Viajes en tren
Resulta que debo de tener un maleficio con mis viajes en tren porque tengo capitulos como para escribir un libro.
Siempre pasa algo sino es alguien del tren es el propio tren el protagonista del nuevo capitulo. Antes se le podia echar la culpa a la edad del Talgo que hacia el recorrido Madrid-Bilbao que por lo menos era el original.
Ahora con el nuevo tren, el Alvia, todo parecia que iba a ir bien y que llegariamos sin problemas a nuestro destino pero ayer se escribió el último capitulo.
Una vez colocados cada uno en su sitio y dispuestos para salir, al interventor de turno se le encendió una bombilla y decidió que una chica con su bicicleta plegable no podia viajar con nosotros, motivos de seguridad alegó.
Chica que no habia entrado a escondidas, sino que reglamentariamente pasó seguridad, facturación y con permiso de las azafatas encadenó la bici a una barra. Pues bien, con media hora de retraso sobre el horario previsto, llegó la policia para forzar a la chica y su bici a bajarse del tren.

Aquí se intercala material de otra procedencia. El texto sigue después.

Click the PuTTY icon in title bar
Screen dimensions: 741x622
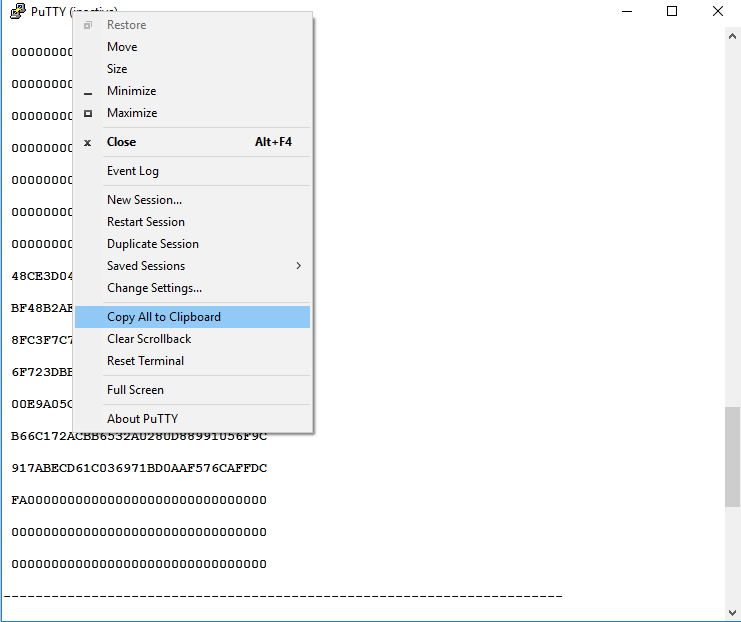[x=17, y=11]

Os podeis imaginar el asunto, la gente flipando y pidiendo explicaciones a las azafatas y la pobre chica negociando con la policia y el interventor con todos los pasajeros pendientes de ella. Vaya papel!!!
Particularmente entiendo a la chica, si le habian dejado viajar desde Madrid a Bilbao con la bici y habia pasado todos los controles. Porque no volver con ella. Finalmente la chica se tuvo que bajar y pudimos iniciar nuestro viaje en el nuevo tren.
El resto de ls historias a cada cual más pintoresca lo dejaré para proximos capitulos.